The new system has already been approved by several aviation authorities around the world – EASA, CASA, CAAM, and CAAT – along with other local authorities expected to approve it later this year.
TP Aerospace’s Melbourne facility was the first to apply the new system, followed by Subang, Bangkok and Castle Donington. By 2020, all TP Aerospace facilities are planned to be paperless.
Phil Randell, chief executive officer, says business is steady but World Aero is seeing increased interest from the regional market, especially for the Embraer E-Jet and ATR 72.
It recently signed a five-year Cost Per Landing agreement with a European airline for aircraft wheels, brakes and tyres on its E195 fleet, while ATR business is coming from operators who feel there is some OEM domination in the overhaul market.
World Aero, he says, is completely independent and this is attractive to operators who are concerned that other MROs might be working in the best interests of the OEM, not the airline.
Additionally, World Aero is focused on its MRO business and not spares trading and this has boosted business from brokers and distributors who do not expect to compete with the MROs they use when it comes to inventory sales.
A further attraction for brokers and distributors is that World Aero can advise them on which aircraft wheels and brakes to prioritise in processing aircraft teardowns, thanks to its understanding of market trends.
As well as scarce components with higher values, there are often items that have flooded the market with a resultant drop in price.

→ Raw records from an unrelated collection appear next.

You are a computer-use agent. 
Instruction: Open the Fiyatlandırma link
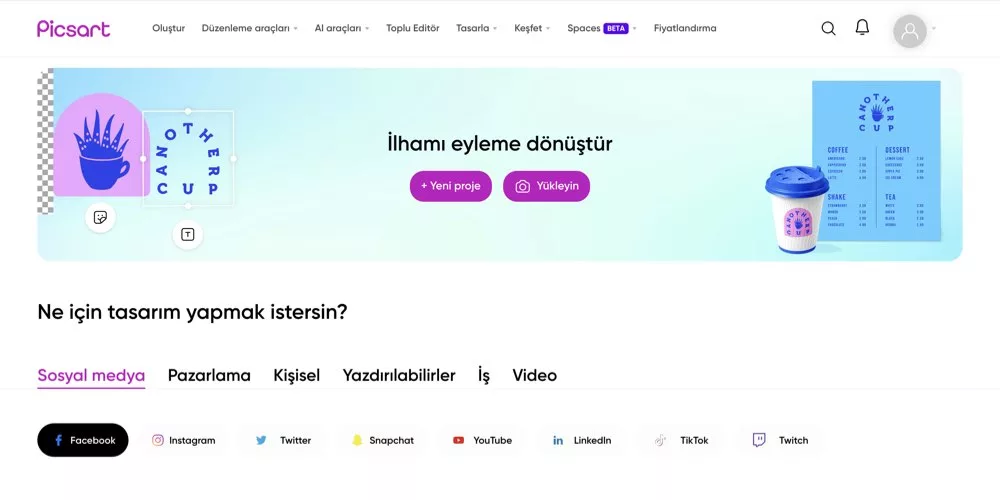[x=685, y=28]
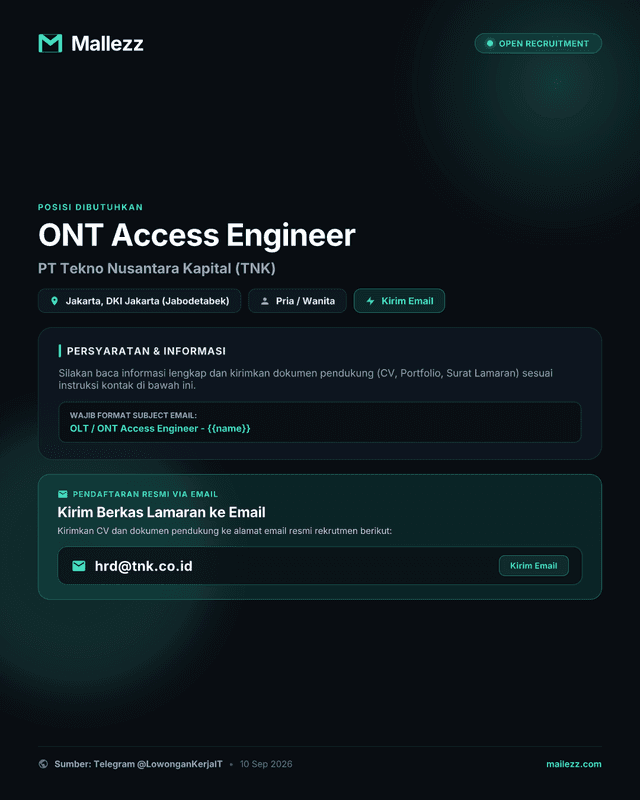
Task: Click the Persyaratan & Informasi section heading
Action: point(146,351)
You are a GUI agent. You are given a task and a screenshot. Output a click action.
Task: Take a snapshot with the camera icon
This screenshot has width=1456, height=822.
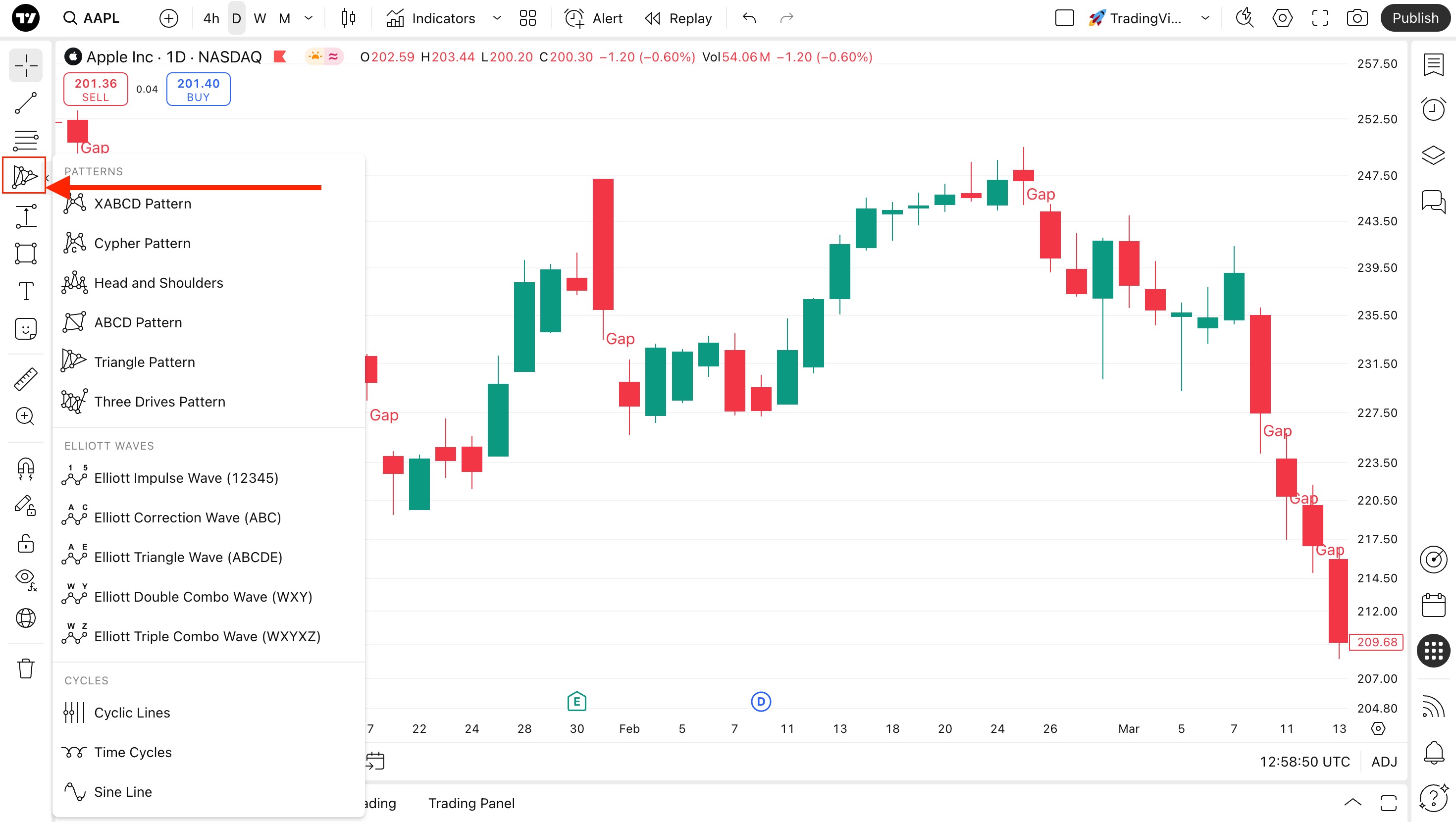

In between, and possibly the most difficult to define, is the trade-off between the cost of repair and overhaul versus the likely return when the item is sold.
This focus helps World Aero with smoothing out the workload across the year; many traditional airline contracts are based on consumption, meaning peak workload is in summer when aircraft utilisation is highest.
Further assistance with balancing workload comes from contracts for freighter aircraft and the company also uses the quieter winter period to overhaul its own pool of inventory to support its contracted customers ahead of the next busy season.
Technology can also affect the business, he says. The increased service life of carbon brakes versus steel brakes means that there are now fewer replacements per aircraft and therefore the manhour value of repairs is less. The same applies to radial tyres versus bias tyres on wheels.
Nevertheless, expansion plans are in place at World Aero, with most of the workshop area to be covered by a mezzanine level with multiple goods lifts to move workaround.
The experience of workshop staff to optimise the layout and internal processes, rather than boast about expensive floor area, is key to sustaining maximum efficiency and a competitive edge says Randell.
DAES Group just completed a turnkey wheel and brake facility for First Class Aviation Services (FCAS), an MRO company headquartered in Riyadh, Saudi Arabia.
It has a gross area of 1,300m² and was due to start operating by the end of November. The shop is expected to employ approximately ten people and handle an average of at least 1,000 wheels per year. This project is part of a regional growth plan by FCAS that will be followed by a facility in Jeddah airport.
The shop layout design, the equipment selection, the installation, and the commissioning were entirely project managed by DAES Group.
A smart floor plan contributes to workflow and efficiency optimisation, reducing manual labour with increased automation using equipment from manufacturers such as Bauer, Odlings and ATG.
The facility has been approved by the General Authority of Civil Aviation (GACA) of the Kingdom of Saudi Arabia, with FAA and EASA approvals to follow to serve clients with foreign-registered aircraft.